'''

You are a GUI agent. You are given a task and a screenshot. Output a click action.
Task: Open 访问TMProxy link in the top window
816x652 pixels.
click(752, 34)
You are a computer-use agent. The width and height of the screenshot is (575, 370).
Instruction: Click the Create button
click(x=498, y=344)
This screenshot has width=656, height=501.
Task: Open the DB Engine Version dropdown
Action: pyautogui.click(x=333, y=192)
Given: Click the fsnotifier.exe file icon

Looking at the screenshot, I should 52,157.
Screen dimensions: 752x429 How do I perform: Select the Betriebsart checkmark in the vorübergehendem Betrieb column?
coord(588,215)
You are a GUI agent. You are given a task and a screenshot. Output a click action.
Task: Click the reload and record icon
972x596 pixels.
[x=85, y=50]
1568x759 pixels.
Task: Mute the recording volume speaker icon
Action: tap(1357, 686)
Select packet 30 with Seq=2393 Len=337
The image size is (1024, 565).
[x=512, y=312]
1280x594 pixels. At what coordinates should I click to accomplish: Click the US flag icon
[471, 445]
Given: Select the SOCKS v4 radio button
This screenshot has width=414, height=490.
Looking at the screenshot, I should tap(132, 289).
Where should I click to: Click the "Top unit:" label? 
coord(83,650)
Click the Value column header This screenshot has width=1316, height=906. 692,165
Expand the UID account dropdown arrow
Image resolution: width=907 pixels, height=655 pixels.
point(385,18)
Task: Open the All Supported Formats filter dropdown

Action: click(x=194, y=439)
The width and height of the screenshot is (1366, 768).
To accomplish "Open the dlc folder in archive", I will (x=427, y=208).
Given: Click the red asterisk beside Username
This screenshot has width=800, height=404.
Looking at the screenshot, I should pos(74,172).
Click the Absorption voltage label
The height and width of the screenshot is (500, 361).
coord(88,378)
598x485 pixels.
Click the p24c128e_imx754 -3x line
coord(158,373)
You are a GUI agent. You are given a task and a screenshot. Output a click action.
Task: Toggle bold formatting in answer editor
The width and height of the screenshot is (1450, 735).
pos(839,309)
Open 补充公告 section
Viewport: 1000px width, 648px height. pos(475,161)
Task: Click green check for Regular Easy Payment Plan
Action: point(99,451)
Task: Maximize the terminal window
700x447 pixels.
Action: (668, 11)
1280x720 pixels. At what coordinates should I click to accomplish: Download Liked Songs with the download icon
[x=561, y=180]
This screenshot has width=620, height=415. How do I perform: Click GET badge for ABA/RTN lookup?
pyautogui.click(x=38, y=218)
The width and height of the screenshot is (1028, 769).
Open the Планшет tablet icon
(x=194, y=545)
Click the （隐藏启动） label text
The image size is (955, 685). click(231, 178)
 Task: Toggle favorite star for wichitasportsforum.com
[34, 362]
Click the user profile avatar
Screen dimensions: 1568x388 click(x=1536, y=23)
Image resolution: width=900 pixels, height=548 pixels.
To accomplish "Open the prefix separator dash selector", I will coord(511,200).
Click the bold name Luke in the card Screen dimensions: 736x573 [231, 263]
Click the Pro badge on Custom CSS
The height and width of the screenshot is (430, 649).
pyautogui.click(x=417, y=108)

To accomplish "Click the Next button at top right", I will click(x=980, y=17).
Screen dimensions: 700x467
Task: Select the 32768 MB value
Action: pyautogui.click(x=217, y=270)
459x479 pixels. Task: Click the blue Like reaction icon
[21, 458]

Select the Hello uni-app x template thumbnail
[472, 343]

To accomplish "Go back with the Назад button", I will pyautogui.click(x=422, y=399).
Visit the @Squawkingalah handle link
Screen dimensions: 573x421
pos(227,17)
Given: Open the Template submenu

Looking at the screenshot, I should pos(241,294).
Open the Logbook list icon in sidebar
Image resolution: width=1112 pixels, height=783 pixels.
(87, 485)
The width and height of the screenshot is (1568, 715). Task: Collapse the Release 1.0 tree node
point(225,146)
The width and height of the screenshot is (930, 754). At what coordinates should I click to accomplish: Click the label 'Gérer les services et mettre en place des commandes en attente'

'''

Exercise description: Keep both end lines and retype everything in the records above from the line containing "Given: Click the fsnotifier.exe file icon" through the line containing "598x485 pixels.", exactly, with nothing else.

Exercise output:
Given: Click the fsnotifier.exe file icon

Looking at the screenshot, I should 52,157.
Screen dimensions: 752x429 How do I perform: Select the Betriebsart checkmark in the vorübergehendem Betrieb column?
coord(588,215)
You are a GUI agent. You are given a task and a screenshot. Output a click action.
Task: Click the reload and record icon
972x596 pixels.
[x=85, y=50]
1568x759 pixels.
Task: Mute the recording volume speaker icon
Action: tap(1357, 686)
Select packet 30 with Seq=2393 Len=337
The image size is (1024, 565).
[x=512, y=312]
1280x594 pixels. At what coordinates should I click to accomplish: Click the US flag icon
[471, 445]
Given: Select the SOCKS v4 radio button
This screenshot has width=414, height=490.
Looking at the screenshot, I should tap(132, 289).
Where should I click to: Click the "Top unit:" label? 
coord(83,650)
Click the Value column header This screenshot has width=1316, height=906. 692,165
Expand the UID account dropdown arrow
Image resolution: width=907 pixels, height=655 pixels.
point(385,18)
Task: Open the All Supported Formats filter dropdown

Action: click(x=194, y=439)
The width and height of the screenshot is (1366, 768).
To accomplish "Open the dlc folder in archive", I will (x=427, y=208).
Given: Click the red asterisk beside Username
This screenshot has width=800, height=404.
Looking at the screenshot, I should pos(74,172).
Click the Absorption voltage label
The height and width of the screenshot is (500, 361).
coord(88,378)
598x485 pixels.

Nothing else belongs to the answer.